#### [INPUT ROWS]
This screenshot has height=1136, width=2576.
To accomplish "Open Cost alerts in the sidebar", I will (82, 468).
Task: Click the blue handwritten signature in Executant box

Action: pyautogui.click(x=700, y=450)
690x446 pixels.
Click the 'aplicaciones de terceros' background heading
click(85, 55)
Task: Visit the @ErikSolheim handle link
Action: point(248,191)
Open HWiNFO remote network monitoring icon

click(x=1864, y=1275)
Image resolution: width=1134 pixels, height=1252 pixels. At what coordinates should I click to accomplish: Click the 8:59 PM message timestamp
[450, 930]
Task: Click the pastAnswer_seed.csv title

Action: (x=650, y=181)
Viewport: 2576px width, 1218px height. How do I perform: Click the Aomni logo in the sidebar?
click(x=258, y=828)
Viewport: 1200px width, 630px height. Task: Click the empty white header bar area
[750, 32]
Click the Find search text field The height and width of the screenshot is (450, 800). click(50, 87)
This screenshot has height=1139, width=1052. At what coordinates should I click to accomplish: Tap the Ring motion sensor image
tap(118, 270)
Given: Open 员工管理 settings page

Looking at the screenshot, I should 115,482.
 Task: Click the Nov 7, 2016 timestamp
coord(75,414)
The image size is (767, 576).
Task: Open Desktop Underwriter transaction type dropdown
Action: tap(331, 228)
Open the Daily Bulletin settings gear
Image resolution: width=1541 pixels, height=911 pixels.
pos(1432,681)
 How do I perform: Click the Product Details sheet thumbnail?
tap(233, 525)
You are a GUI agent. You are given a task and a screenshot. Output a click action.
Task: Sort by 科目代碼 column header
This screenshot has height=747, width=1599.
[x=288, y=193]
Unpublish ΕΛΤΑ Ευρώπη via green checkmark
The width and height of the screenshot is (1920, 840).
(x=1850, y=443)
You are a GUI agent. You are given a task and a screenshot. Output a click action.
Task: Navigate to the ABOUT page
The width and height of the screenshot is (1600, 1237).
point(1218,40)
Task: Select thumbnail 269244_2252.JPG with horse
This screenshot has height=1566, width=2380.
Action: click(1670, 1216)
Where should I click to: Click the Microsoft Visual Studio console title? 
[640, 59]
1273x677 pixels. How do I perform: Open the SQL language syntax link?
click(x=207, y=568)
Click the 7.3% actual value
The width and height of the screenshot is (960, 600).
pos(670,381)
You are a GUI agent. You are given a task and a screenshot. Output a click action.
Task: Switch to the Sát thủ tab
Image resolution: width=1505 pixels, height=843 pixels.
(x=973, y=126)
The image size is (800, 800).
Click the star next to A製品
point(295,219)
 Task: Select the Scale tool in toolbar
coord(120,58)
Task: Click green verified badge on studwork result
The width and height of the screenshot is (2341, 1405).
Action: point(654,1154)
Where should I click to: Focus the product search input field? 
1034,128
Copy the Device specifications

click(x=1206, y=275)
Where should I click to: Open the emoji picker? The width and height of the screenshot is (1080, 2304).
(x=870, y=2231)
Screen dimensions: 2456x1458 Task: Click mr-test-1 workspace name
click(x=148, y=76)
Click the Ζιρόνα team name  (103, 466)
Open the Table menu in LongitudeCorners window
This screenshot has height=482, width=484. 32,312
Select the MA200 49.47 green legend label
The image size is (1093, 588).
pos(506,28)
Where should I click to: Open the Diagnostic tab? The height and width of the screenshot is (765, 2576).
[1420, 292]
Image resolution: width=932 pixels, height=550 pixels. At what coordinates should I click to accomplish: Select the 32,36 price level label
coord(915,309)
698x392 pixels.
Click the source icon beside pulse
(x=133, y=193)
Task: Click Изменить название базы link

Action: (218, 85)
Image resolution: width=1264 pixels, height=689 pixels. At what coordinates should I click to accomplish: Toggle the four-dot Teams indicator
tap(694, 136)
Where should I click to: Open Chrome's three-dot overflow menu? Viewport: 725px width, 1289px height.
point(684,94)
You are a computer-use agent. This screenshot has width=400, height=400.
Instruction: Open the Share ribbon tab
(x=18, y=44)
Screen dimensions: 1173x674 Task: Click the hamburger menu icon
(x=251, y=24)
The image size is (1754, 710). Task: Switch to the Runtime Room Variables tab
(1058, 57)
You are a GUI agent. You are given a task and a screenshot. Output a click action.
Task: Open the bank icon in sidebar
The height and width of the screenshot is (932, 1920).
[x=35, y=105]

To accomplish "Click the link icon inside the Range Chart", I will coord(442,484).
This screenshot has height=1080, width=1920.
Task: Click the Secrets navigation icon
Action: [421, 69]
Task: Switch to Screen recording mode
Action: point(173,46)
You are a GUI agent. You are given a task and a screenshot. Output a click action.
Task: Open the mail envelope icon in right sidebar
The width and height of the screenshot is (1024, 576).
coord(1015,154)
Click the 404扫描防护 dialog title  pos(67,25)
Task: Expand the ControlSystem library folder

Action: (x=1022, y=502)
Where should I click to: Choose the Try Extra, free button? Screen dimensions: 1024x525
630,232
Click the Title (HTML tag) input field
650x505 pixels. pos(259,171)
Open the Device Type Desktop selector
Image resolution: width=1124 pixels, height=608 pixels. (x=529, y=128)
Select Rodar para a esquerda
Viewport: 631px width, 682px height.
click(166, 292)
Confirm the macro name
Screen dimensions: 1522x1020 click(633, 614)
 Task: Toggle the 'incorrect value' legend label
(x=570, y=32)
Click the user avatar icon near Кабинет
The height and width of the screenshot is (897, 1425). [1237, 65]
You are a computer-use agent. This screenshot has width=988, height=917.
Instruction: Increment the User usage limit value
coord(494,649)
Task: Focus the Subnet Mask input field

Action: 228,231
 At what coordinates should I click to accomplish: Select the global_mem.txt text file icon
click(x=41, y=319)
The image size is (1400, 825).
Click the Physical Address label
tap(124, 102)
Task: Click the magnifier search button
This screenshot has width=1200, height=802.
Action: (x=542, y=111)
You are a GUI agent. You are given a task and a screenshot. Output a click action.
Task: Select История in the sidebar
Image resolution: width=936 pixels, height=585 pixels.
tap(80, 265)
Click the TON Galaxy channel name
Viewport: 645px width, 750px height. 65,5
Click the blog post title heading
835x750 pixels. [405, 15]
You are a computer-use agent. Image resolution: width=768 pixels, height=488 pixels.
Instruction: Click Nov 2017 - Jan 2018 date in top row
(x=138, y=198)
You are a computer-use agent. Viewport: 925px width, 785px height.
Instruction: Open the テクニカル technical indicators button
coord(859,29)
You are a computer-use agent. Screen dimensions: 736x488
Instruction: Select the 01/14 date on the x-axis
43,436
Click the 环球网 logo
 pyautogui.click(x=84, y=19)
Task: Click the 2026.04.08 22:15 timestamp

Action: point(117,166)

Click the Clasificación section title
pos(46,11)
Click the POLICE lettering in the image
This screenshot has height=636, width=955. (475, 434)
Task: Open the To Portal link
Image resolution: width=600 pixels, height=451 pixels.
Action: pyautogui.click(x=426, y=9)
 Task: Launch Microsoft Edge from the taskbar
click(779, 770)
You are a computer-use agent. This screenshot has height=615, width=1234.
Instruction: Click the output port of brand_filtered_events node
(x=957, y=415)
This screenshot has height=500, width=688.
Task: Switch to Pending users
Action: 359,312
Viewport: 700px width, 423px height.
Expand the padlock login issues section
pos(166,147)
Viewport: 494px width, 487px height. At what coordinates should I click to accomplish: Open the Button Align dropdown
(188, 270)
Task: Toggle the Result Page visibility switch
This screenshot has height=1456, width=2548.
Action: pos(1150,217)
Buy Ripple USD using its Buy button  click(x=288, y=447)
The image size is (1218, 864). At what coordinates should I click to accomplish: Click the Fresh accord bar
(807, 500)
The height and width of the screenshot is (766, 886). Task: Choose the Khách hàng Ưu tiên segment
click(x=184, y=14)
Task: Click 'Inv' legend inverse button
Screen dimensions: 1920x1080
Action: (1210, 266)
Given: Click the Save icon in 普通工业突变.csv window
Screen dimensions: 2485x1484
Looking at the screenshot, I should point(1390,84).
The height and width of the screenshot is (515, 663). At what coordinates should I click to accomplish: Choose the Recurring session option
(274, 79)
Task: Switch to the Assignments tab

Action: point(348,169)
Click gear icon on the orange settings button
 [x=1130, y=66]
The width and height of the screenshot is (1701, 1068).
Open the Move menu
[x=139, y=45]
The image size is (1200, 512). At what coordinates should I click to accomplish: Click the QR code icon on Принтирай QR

#### [STATED PROBLEM]
Would you copy out the material above word for word, from its first line through the line containing "Looking at the screenshot, I should 115,482."?

#### [RESULT OF THIS EXERCISE]
This screenshot has height=1136, width=2576.
To accomplish "Open Cost alerts in the sidebar", I will (82, 468).
Task: Click the blue handwritten signature in Executant box

Action: pyautogui.click(x=700, y=450)
690x446 pixels.
Click the 'aplicaciones de terceros' background heading
click(85, 55)
Task: Visit the @ErikSolheim handle link
Action: point(248,191)
Open HWiNFO remote network monitoring icon

click(x=1864, y=1275)
Image resolution: width=1134 pixels, height=1252 pixels. At what coordinates should I click to accomplish: Click the 8:59 PM message timestamp
[450, 930]
Task: Click the pastAnswer_seed.csv title

Action: (x=650, y=181)
Viewport: 2576px width, 1218px height. How do I perform: Click the Aomni logo in the sidebar?
click(x=258, y=828)
Viewport: 1200px width, 630px height. Task: Click the empty white header bar area
[750, 32]
Click the Find search text field The height and width of the screenshot is (450, 800). click(50, 87)
This screenshot has height=1139, width=1052. At what coordinates should I click to accomplish: Tap the Ring motion sensor image
tap(118, 270)
Given: Open 员工管理 settings page

Looking at the screenshot, I should 115,482.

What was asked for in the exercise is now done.